EXERCISE INPUTS -
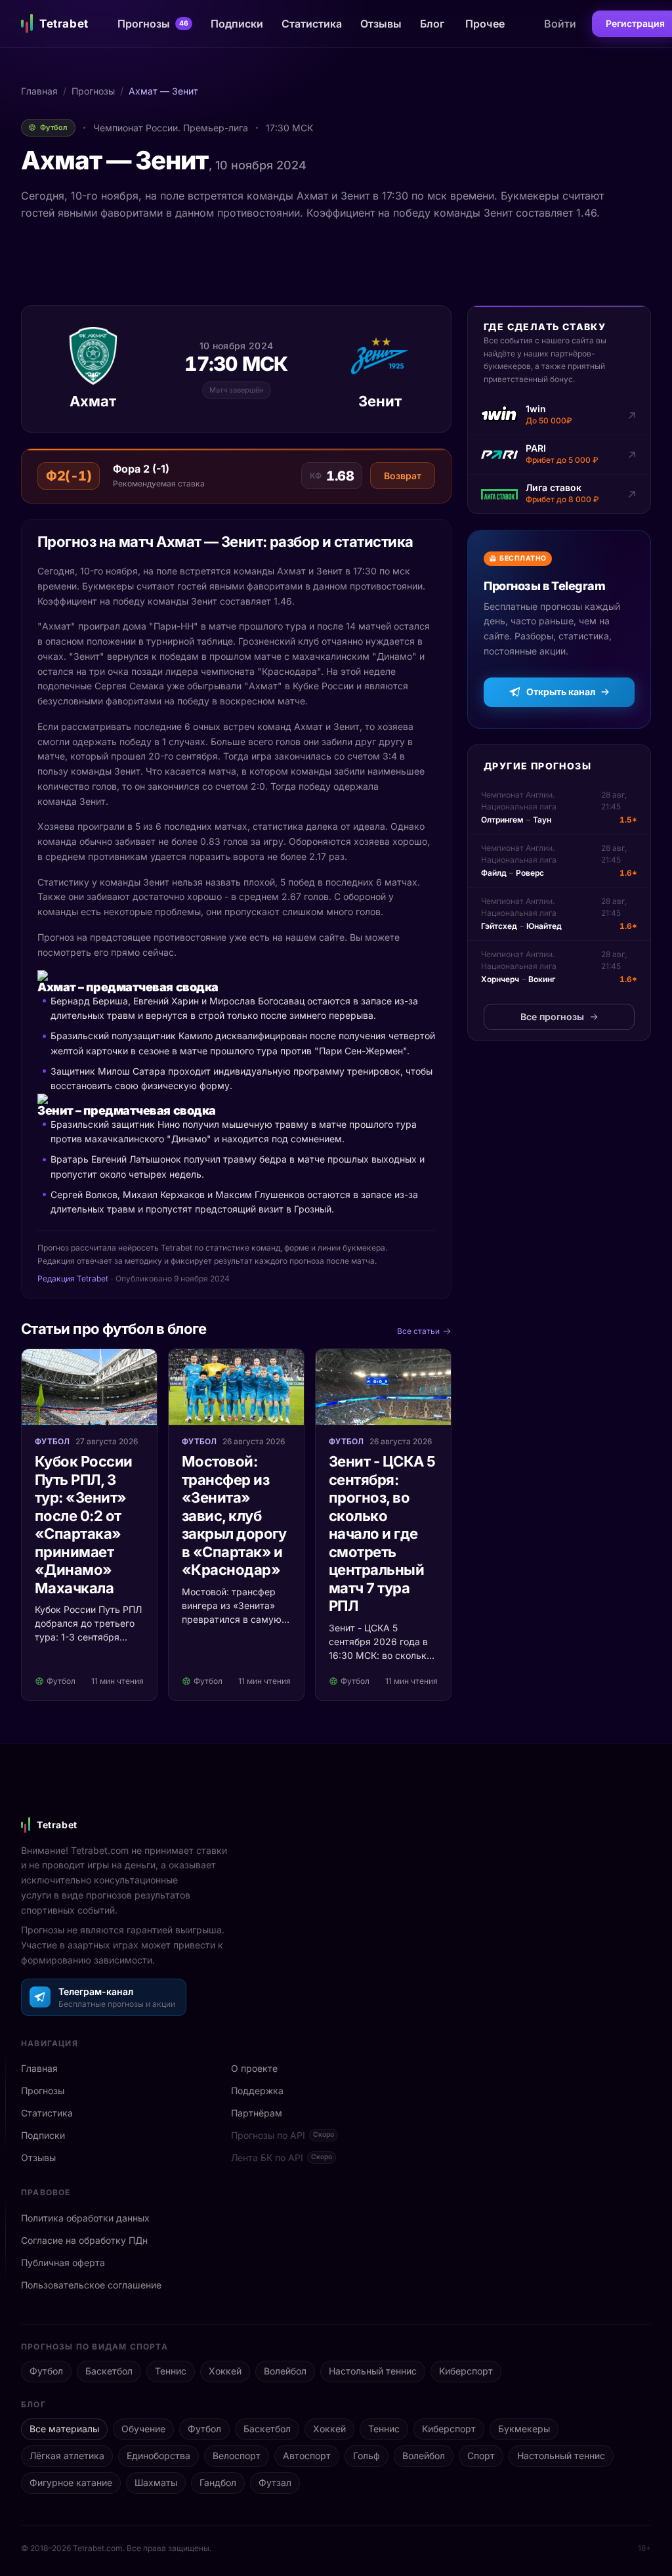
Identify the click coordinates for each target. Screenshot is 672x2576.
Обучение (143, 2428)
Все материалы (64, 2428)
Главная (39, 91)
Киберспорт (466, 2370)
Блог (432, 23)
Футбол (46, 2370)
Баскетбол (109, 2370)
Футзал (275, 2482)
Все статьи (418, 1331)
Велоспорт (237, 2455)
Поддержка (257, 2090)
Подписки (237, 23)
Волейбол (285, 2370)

==

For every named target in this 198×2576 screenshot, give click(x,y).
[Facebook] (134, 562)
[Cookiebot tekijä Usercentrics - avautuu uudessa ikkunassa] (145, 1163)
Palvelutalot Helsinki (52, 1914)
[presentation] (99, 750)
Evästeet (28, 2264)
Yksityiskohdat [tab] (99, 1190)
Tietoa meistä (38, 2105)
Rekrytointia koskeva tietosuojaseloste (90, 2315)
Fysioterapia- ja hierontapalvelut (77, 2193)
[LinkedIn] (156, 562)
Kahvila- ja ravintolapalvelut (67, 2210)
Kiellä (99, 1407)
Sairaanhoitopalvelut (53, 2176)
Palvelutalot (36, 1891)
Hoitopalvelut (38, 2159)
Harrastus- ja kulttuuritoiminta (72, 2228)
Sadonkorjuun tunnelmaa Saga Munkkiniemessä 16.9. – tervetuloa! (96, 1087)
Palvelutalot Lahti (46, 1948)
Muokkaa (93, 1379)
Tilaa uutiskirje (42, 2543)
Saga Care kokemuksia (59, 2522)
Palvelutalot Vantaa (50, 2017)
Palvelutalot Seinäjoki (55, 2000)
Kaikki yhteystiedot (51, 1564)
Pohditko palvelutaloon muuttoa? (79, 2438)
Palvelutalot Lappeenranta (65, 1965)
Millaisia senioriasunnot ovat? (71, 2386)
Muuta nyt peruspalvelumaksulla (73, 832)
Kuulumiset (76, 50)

EXERCISE OBJECTIVE -
The reply should consist solely of the lines above from the one that has "Rekrytointia koskeva tietosuojaseloste" through the one that has "Kaikki yhteystiedot (51, 1564)", reproduced exactly.

RESULT FOR THIS EXERCISE -
Rekrytointia koskeva tietosuojaseloste (90, 2315)
Fysioterapia- ja hierontapalvelut (77, 2193)
[LinkedIn] (156, 562)
Kahvila- ja ravintolapalvelut (67, 2210)
Kiellä (99, 1407)
Sairaanhoitopalvelut (53, 2176)
Palvelutalot (36, 1891)
Hoitopalvelut (38, 2159)
Harrastus- ja kulttuuritoiminta (72, 2228)
Sadonkorjuun tunnelmaa Saga Munkkiniemessä 16.9. – tervetuloa! (96, 1087)
Palvelutalot Lahti (46, 1948)
Muokkaa (93, 1379)
Tilaa uutiskirje (42, 2543)
Saga Care kokemuksia (59, 2522)
Palvelutalot Vantaa (50, 2017)
Palvelutalot Seinäjoki (55, 2000)
Kaikki yhteystiedot (51, 1564)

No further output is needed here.